[FLINK-25171] Validation of duplicate fields in ddl sql #18017

jelly-1203 · 2021-12-06T07:11:48Z

What is the purpose of the change

The purpose of this pull Request is to add validation to the derived table that the fields are duplicated

Brief change log

Added verification of whether the derived table fields are duplicated

Verifying this change

Added tests to verify the exception is thrown in the correct scenarios

Does this pull request potentially affect one of the following parts:

Dependencies (does it add or upgrade a dependency): no
The public API, i.e., is any changed class annotated with @Public(Evolving): no
The serializers: no
The runtime per-record code paths (performance sensitive): no
Anything that affects deployment or recovery: JobManager (and its components), Checkpointing, Kubernetes/Yarn, ZooKeeper: no
The S3 file system connector: no

Documentation

Does this pull request introduce a new feature? no
If yes, how is the feature documented? (not applicable / docs / JavaDocs / not documented)

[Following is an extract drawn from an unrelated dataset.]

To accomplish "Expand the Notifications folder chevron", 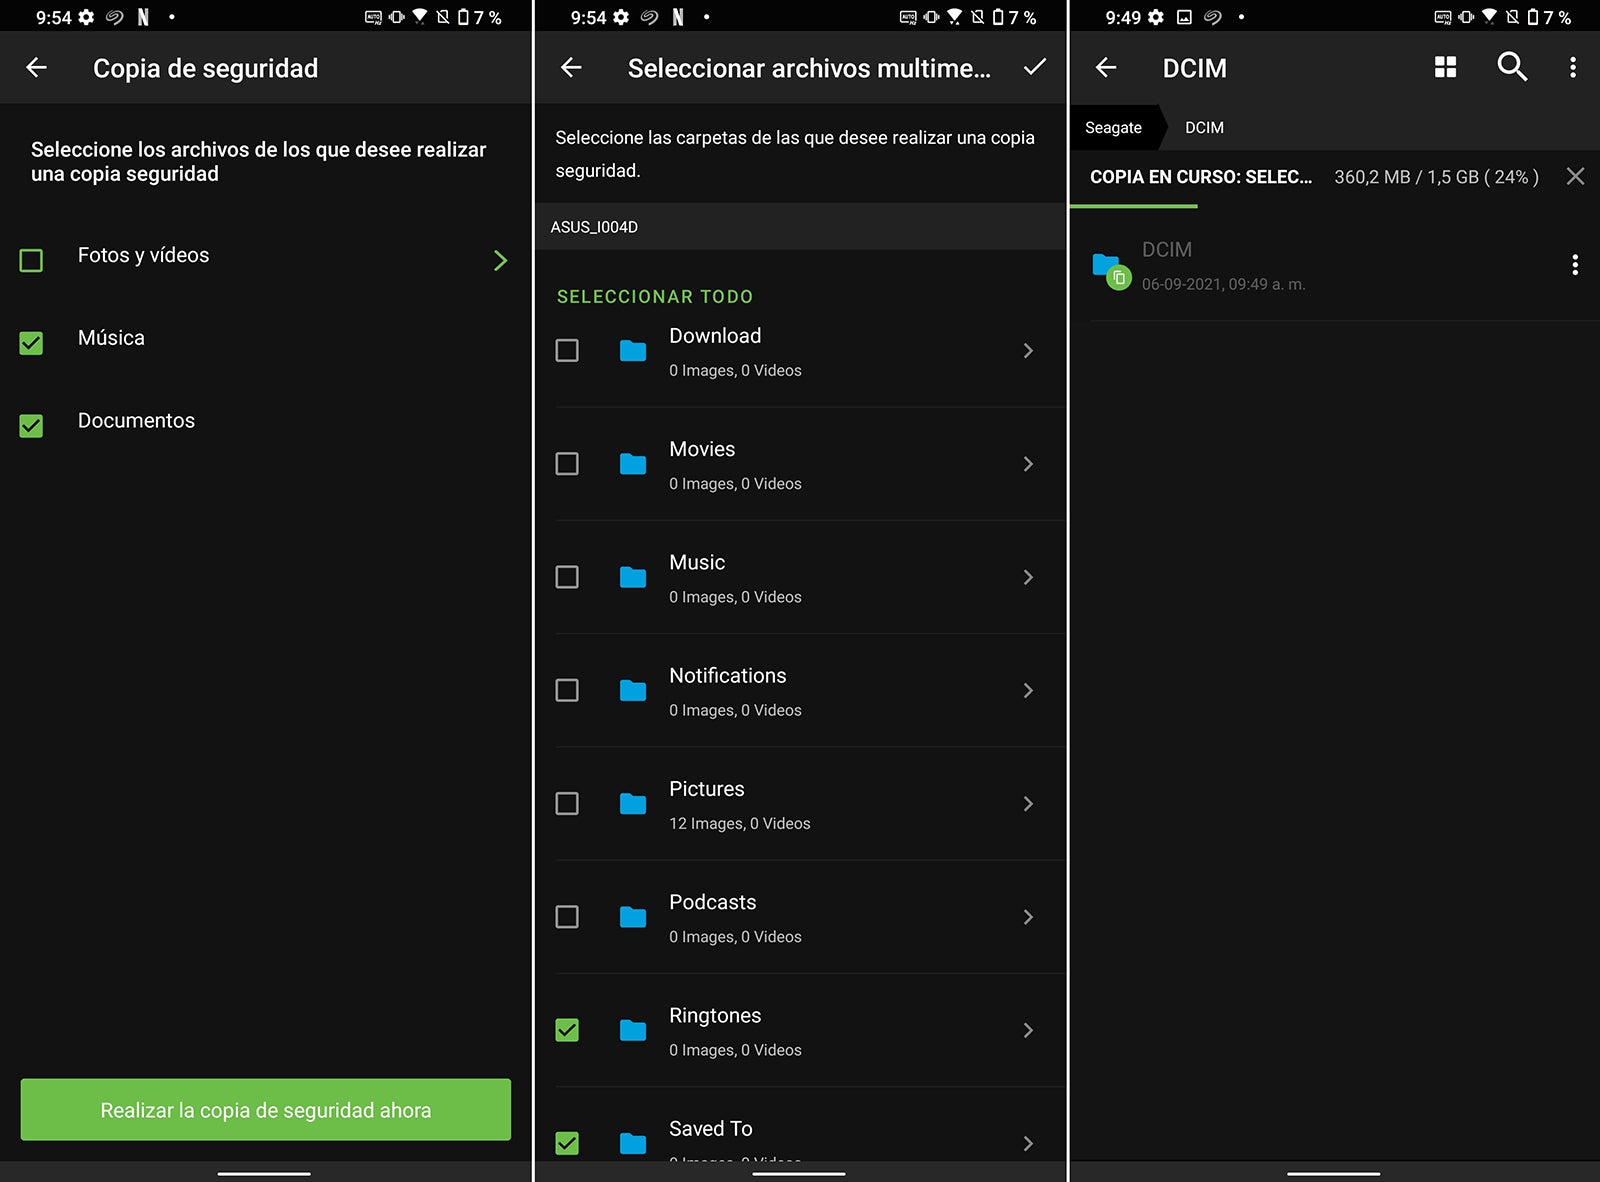I will 1028,691.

flinkbot · 2021-12-06T07:14:12Z

CI report:

2af8ddb Azure: SUCCESS

Bot commands

The @flinkbot bot supports the following commands:

@flinkbot run azure re-run the last Azure build

flinkbot · 2021-12-06T07:16:09Z

Thanks a lot for your contribution to the Apache Flink project. I'm the @flinkbot. I help the community
to review your pull request. We will use this comment to track the progress of the review.

Automated Checks

Last check on commit 99e0300 (Mon Dec 06 07:16:08 UTC 2021)

Warnings:

No documentation files were touched! Remember to keep the Flink docs up to date!
This pull request references an unassigned Jira ticket. According to the code contribution guide, tickets need to be assigned before starting with the implementation work.

_{Mention the bot in a comment to re-run the automated checks.}

Review Progress

❓ 1. The [description] looks good.
❓ 2. There is [consensus] that the contribution should go into to Flink.
❓ 3. Needs [attention] from.
❓ 4. The change fits into the overall [architecture].
❓ 5. Overall code [quality] is good.

Please see the Pull Request Review Guide for a full explanation of the review process.

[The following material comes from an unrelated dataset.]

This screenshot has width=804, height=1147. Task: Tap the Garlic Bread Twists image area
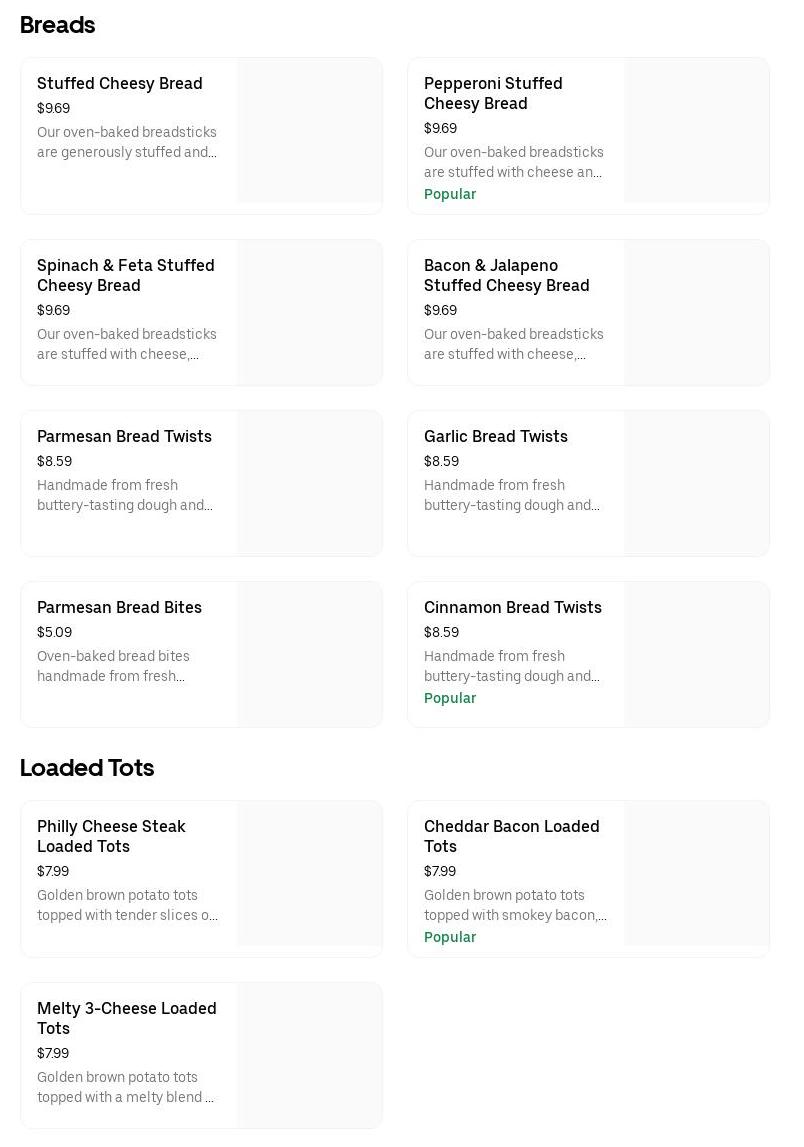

The Bot is tracking the review progress through labels. Labels are applied according to the order of the review items. For consensus, approval by a Flink committer of PMC member is required

Bot commands

The @flinkbot bot supports the following commands:

@flinkbot approve description to approve one or more aspects (aspects: description, consensus, architecture and quality)
@flinkbot approve all to approve all aspects
@flinkbot approve-until architecture to approve everything until architecture
@flinkbot attention @username1 [@username2 ..] to require somebody's attention
@flinkbot disapprove architecture to remove an approval you gave earlier

wenlong88 · 2021-12-07T07:29:37Z

Thanks for the contribution, @jelly-1203 , you may need to add some test on the change.
By the way, you can do some clean up on description of pr. The template is a guidance to help you fill in information which is important for reviewers.

jelly-1203 · 2021-12-07T08:39:40Z

Thanks for the contribution, @jelly-1203 , you may need to add some test on the change. By the way, you can do some clean up on description of pr. The template is a guidance to help you fill in information which is important for reviewers.

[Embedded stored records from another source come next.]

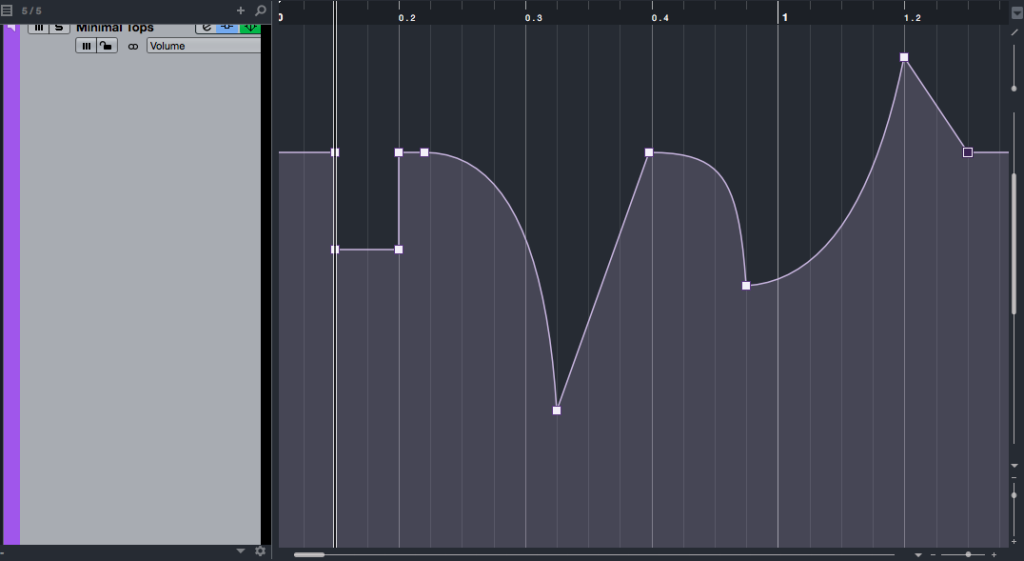The image size is (1024, 561).
Task: Open the ruler display format dropdown
Action: pos(1016,13)
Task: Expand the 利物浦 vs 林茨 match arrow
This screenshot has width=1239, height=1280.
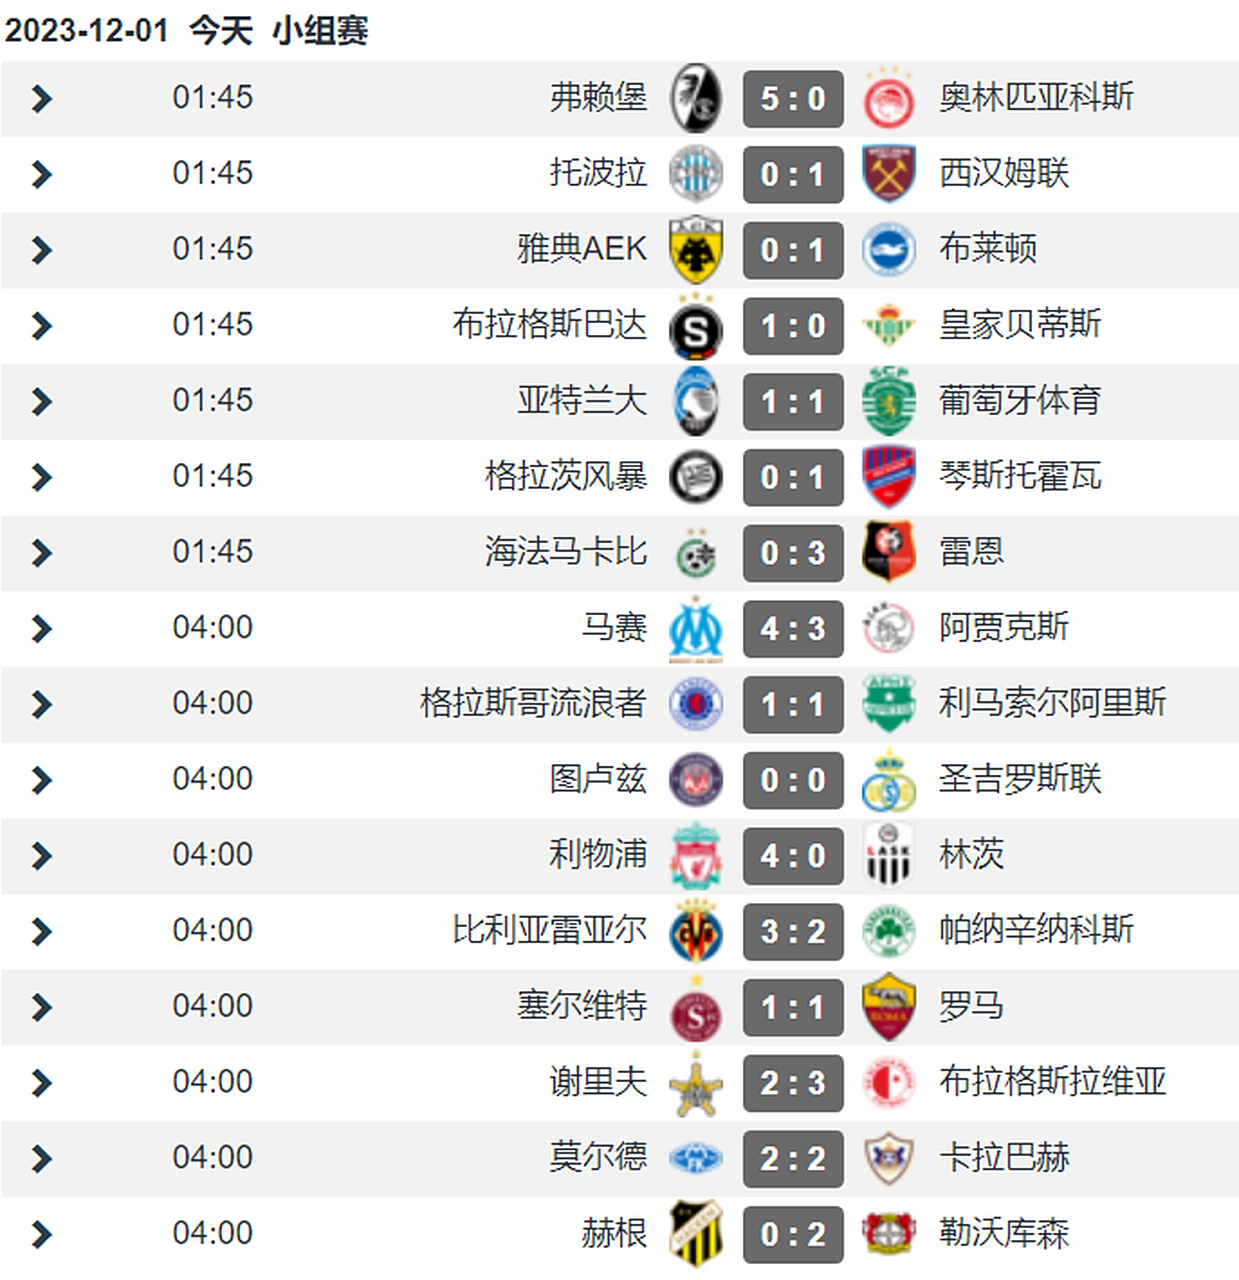Action: (41, 856)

@wenlong88 Thanks for your comments, I will add tests for this change later and tidy up the description of this pr

jelly-1203 · 2021-12-08T02:31:24Z

Thanks for the contribution, @jelly-1203 , you may need to add some test on the change. By the way, you can do some clean up on description of pr. The template is a guidance to help you fill in information which is important for reviewers.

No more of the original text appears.